(Source records)

▶

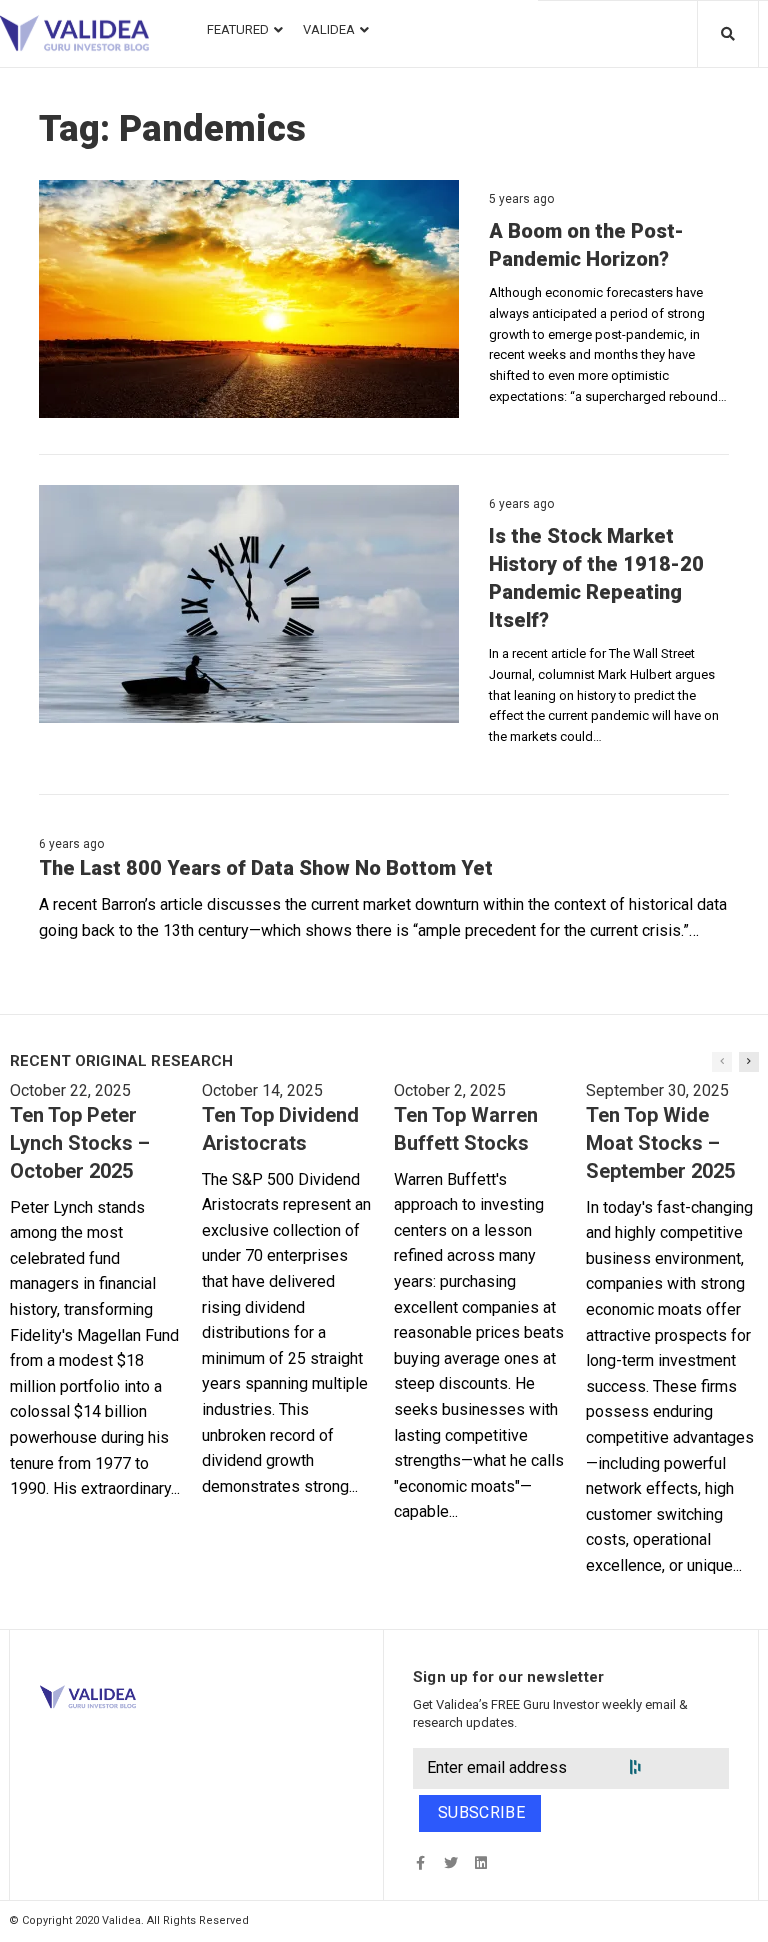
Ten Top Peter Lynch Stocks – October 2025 (80, 1143)
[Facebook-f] (420, 1863)
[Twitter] (450, 1863)
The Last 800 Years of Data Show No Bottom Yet (266, 868)
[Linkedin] (480, 1863)
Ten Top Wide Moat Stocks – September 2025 (660, 1143)
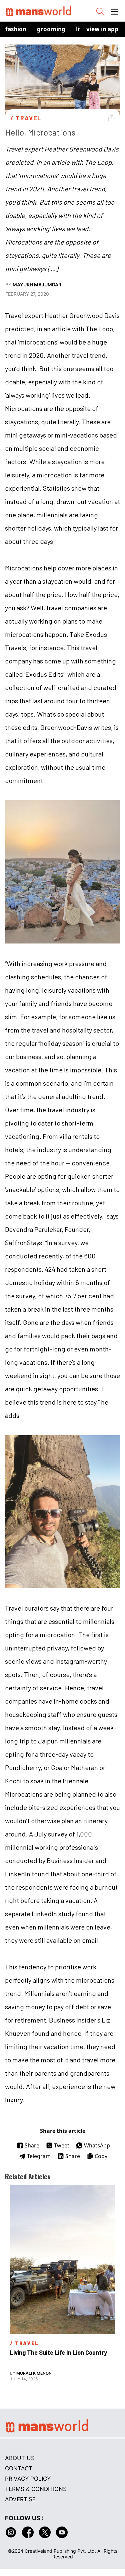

◀

• [YOUR INSTRUCTIONS]: Check every line of the data for the string "Stocks". Give the number of lines that have it, and only that.

• [WRITTEN SOLUTION]: 2